Another rental car consideration is where to get the car. There are companies that advertise that they will pick you up. They do, but at a hefty price. From a non-central location the price drops considerably, BUT they will not pick you up because it is not the closest rental location. If you choose the closest site to the main hotels on the Strip or downtown, the price will rise sharply. There are rental agencies at McCarran Airport who will shuttle you to their off-site location. Not only is it easier to drive away from the airport area, the prices are lower. Ensure that you rent from the airport location.
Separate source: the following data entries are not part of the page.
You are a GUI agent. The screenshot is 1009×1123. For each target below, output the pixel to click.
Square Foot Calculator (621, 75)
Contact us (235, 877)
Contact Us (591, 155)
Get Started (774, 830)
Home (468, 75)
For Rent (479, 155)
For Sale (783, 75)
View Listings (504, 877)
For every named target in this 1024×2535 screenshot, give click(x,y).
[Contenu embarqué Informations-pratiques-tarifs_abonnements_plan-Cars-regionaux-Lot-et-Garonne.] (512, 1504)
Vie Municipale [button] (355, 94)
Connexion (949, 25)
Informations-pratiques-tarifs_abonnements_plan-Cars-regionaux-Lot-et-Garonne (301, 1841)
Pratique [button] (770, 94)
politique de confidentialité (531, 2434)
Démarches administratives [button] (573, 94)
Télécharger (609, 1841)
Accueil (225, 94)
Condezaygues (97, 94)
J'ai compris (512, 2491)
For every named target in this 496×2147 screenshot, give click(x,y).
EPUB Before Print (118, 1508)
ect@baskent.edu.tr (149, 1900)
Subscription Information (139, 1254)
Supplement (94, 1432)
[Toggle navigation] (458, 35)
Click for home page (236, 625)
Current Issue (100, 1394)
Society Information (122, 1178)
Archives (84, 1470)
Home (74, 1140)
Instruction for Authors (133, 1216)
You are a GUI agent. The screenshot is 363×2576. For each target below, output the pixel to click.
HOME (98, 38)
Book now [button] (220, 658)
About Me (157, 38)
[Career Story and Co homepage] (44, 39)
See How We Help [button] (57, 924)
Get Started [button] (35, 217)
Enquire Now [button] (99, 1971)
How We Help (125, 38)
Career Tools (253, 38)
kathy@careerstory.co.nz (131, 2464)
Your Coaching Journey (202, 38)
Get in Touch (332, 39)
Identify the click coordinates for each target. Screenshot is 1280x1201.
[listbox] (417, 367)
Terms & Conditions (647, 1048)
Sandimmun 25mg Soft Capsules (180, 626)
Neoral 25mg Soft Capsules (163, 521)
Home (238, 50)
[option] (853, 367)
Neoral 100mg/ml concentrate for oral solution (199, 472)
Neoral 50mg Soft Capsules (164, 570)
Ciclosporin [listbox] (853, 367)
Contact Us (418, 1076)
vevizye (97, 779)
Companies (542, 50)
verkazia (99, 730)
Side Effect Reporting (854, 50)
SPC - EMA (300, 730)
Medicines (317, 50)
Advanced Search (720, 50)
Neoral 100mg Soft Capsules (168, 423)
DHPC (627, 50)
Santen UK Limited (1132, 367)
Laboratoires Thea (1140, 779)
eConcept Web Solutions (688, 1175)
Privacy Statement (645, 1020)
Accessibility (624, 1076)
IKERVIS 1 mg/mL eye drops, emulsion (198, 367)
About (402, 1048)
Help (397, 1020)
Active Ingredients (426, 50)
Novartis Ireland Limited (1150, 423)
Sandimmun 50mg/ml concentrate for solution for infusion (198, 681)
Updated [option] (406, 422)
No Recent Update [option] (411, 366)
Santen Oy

There is a 'free' shuttle between the airport and the McCarran Rent-a-Car Center, although there may be a fee of $3 per day charged in your rental contract. This is located south of the airport, away from the major traffic areas of the city, so getting in and out is very easy. The new building is very large, spacious, modern and easy to use. Similarly, when dropping off your car, you return to the same building, and a common shuttle bus returns you to the airport. In summary, Vegas has done a great job with the new common car rental building. However, bear in mind that in the time you spend on the shuttle bus going to the rental center, you could be on the Strip after using a taxi, and you still have to drive back. Remember too to allow enough time for this journey when returning the car. Given this additional time, the relatively high cost of rental cars and varying rates for parking in Las Vegas, it is worth really thinking about whether you need a car.
You can also rent a classic car or a more exotic car. Google for a listing of agencies that can accommodate your tastes and desires.